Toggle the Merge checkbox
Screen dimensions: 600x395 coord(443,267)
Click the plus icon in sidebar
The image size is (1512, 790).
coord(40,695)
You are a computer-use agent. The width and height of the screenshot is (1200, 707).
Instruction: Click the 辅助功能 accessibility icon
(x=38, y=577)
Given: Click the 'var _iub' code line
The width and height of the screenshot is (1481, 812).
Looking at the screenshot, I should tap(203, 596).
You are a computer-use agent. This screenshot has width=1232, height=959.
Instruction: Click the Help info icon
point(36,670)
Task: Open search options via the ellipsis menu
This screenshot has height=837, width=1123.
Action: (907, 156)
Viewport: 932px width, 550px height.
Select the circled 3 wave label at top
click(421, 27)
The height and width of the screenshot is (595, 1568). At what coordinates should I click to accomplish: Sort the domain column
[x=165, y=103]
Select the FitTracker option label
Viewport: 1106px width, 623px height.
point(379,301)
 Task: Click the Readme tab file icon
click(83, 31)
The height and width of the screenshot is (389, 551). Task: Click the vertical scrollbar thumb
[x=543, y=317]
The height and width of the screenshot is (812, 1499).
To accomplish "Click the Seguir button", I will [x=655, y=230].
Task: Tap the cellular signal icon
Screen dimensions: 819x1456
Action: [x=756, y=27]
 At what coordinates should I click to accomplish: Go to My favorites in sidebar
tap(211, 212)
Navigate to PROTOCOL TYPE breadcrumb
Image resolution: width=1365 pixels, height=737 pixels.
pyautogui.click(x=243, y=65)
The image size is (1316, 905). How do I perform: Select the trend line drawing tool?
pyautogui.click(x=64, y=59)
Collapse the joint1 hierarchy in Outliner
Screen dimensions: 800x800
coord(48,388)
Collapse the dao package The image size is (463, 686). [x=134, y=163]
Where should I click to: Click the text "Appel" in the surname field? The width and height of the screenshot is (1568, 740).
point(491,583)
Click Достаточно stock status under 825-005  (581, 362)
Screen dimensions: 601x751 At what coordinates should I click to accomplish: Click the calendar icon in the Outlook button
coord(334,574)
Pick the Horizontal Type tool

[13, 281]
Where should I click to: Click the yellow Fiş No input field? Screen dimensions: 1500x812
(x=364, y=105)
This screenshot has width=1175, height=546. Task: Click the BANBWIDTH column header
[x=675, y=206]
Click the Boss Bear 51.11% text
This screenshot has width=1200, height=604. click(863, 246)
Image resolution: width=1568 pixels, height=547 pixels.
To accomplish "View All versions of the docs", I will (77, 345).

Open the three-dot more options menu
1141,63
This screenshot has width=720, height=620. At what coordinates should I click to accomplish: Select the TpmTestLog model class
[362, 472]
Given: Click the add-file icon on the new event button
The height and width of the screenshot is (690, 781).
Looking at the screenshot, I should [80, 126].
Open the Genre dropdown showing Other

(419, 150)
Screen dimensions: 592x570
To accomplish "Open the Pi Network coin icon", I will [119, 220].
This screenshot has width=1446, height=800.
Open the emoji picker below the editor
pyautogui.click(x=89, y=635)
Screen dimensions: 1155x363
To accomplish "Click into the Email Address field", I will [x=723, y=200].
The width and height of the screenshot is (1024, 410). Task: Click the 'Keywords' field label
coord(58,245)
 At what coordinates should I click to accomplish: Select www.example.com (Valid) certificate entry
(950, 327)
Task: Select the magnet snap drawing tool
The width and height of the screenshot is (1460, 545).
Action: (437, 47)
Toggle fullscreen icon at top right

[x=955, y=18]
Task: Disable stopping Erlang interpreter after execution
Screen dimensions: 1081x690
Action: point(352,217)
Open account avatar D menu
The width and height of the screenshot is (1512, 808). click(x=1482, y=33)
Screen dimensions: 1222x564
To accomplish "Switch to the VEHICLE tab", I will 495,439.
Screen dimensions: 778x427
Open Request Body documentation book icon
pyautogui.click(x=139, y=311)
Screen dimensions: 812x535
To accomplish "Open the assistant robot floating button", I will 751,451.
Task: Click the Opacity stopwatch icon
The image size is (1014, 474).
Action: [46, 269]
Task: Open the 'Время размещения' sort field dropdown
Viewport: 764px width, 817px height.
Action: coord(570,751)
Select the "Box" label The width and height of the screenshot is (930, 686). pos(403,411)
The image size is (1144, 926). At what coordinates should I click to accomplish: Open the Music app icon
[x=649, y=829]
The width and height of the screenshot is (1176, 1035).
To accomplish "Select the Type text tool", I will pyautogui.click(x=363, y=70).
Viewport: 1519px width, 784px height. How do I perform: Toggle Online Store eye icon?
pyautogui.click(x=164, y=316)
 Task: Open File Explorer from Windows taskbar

**TASK**. Would you output all the records above exactly as written?

**YOUR SOLUTION**.
Toggle the Merge checkbox
Screen dimensions: 600x395 coord(443,267)
Click the plus icon in sidebar
The image size is (1512, 790).
coord(40,695)
You are a computer-use agent. The width and height of the screenshot is (1200, 707).
Instruction: Click the 辅助功能 accessibility icon
(x=38, y=577)
Given: Click the 'var _iub' code line
The width and height of the screenshot is (1481, 812).
Looking at the screenshot, I should tap(203, 596).
You are a computer-use agent. This screenshot has width=1232, height=959.
Instruction: Click the Help info icon
point(36,670)
Task: Open search options via the ellipsis menu
This screenshot has height=837, width=1123.
Action: (907, 156)
Viewport: 932px width, 550px height.
Select the circled 3 wave label at top
click(421, 27)
The height and width of the screenshot is (595, 1568). At what coordinates should I click to accomplish: Sort the domain column
[x=165, y=103]
Select the FitTracker option label
Viewport: 1106px width, 623px height.
point(379,301)
 Task: Click the Readme tab file icon
click(83, 31)
The height and width of the screenshot is (389, 551). Task: Click the vertical scrollbar thumb
[x=543, y=317]
The height and width of the screenshot is (812, 1499).
To accomplish "Click the Seguir button", I will [x=655, y=230].
Task: Tap the cellular signal icon
Screen dimensions: 819x1456
Action: [x=756, y=27]
 At what coordinates should I click to accomplish: Go to My favorites in sidebar
tap(211, 212)
Navigate to PROTOCOL TYPE breadcrumb
Image resolution: width=1365 pixels, height=737 pixels.
pyautogui.click(x=243, y=65)
The image size is (1316, 905). How do I perform: Select the trend line drawing tool?
pyautogui.click(x=64, y=59)
Collapse the joint1 hierarchy in Outliner
Screen dimensions: 800x800
coord(48,388)
Collapse the dao package The image size is (463, 686). [x=134, y=163]
Where should I click to: Click the text "Appel" in the surname field? The width and height of the screenshot is (1568, 740).
point(491,583)
Click Достаточно stock status under 825-005  (581, 362)
Screen dimensions: 601x751 At what coordinates should I click to accomplish: Click the calendar icon in the Outlook button
coord(334,574)
Pick the Horizontal Type tool

[13, 281]
Where should I click to: Click the yellow Fiş No input field? Screen dimensions: 1500x812
(x=364, y=105)
This screenshot has width=1175, height=546. Task: Click the BANBWIDTH column header
[x=675, y=206]
Click the Boss Bear 51.11% text
This screenshot has width=1200, height=604. click(863, 246)
Image resolution: width=1568 pixels, height=547 pixels.
To accomplish "View All versions of the docs", I will (77, 345).

Open the three-dot more options menu
1141,63
This screenshot has width=720, height=620. At what coordinates should I click to accomplish: Select the TpmTestLog model class
[362, 472]
Given: Click the add-file icon on the new event button
The height and width of the screenshot is (690, 781).
Looking at the screenshot, I should [80, 126].
Open the Genre dropdown showing Other

(419, 150)
Screen dimensions: 592x570
To accomplish "Open the Pi Network coin icon", I will [119, 220].
This screenshot has width=1446, height=800.
Open the emoji picker below the editor
pyautogui.click(x=89, y=635)
Screen dimensions: 1155x363
To accomplish "Click into the Email Address field", I will [x=723, y=200].
The width and height of the screenshot is (1024, 410). Task: Click the 'Keywords' field label
coord(58,245)
 At what coordinates should I click to accomplish: Select www.example.com (Valid) certificate entry
(950, 327)
Task: Select the magnet snap drawing tool
The width and height of the screenshot is (1460, 545).
Action: (437, 47)
Toggle fullscreen icon at top right

[x=955, y=18]
Task: Disable stopping Erlang interpreter after execution
Screen dimensions: 1081x690
Action: point(352,217)
Open account avatar D menu
The width and height of the screenshot is (1512, 808). click(x=1482, y=33)
Screen dimensions: 1222x564
To accomplish "Switch to the VEHICLE tab", I will 495,439.
Screen dimensions: 778x427
Open Request Body documentation book icon
pyautogui.click(x=139, y=311)
Screen dimensions: 812x535
To accomplish "Open the assistant robot floating button", I will 751,451.
Task: Click the Opacity stopwatch icon
The image size is (1014, 474).
Action: [46, 269]
Task: Open the 'Время размещения' sort field dropdown
Viewport: 764px width, 817px height.
Action: coord(570,751)
Select the "Box" label The width and height of the screenshot is (930, 686). pos(403,411)
The image size is (1144, 926). At what coordinates should I click to accomplish: Open the Music app icon
[x=649, y=829]
The width and height of the screenshot is (1176, 1035).
To accomplish "Select the Type text tool", I will pyautogui.click(x=363, y=70).
Viewport: 1519px width, 784px height. How do I perform: Toggle Online Store eye icon?
pyautogui.click(x=164, y=316)
 Task: Open File Explorer from Windows taskbar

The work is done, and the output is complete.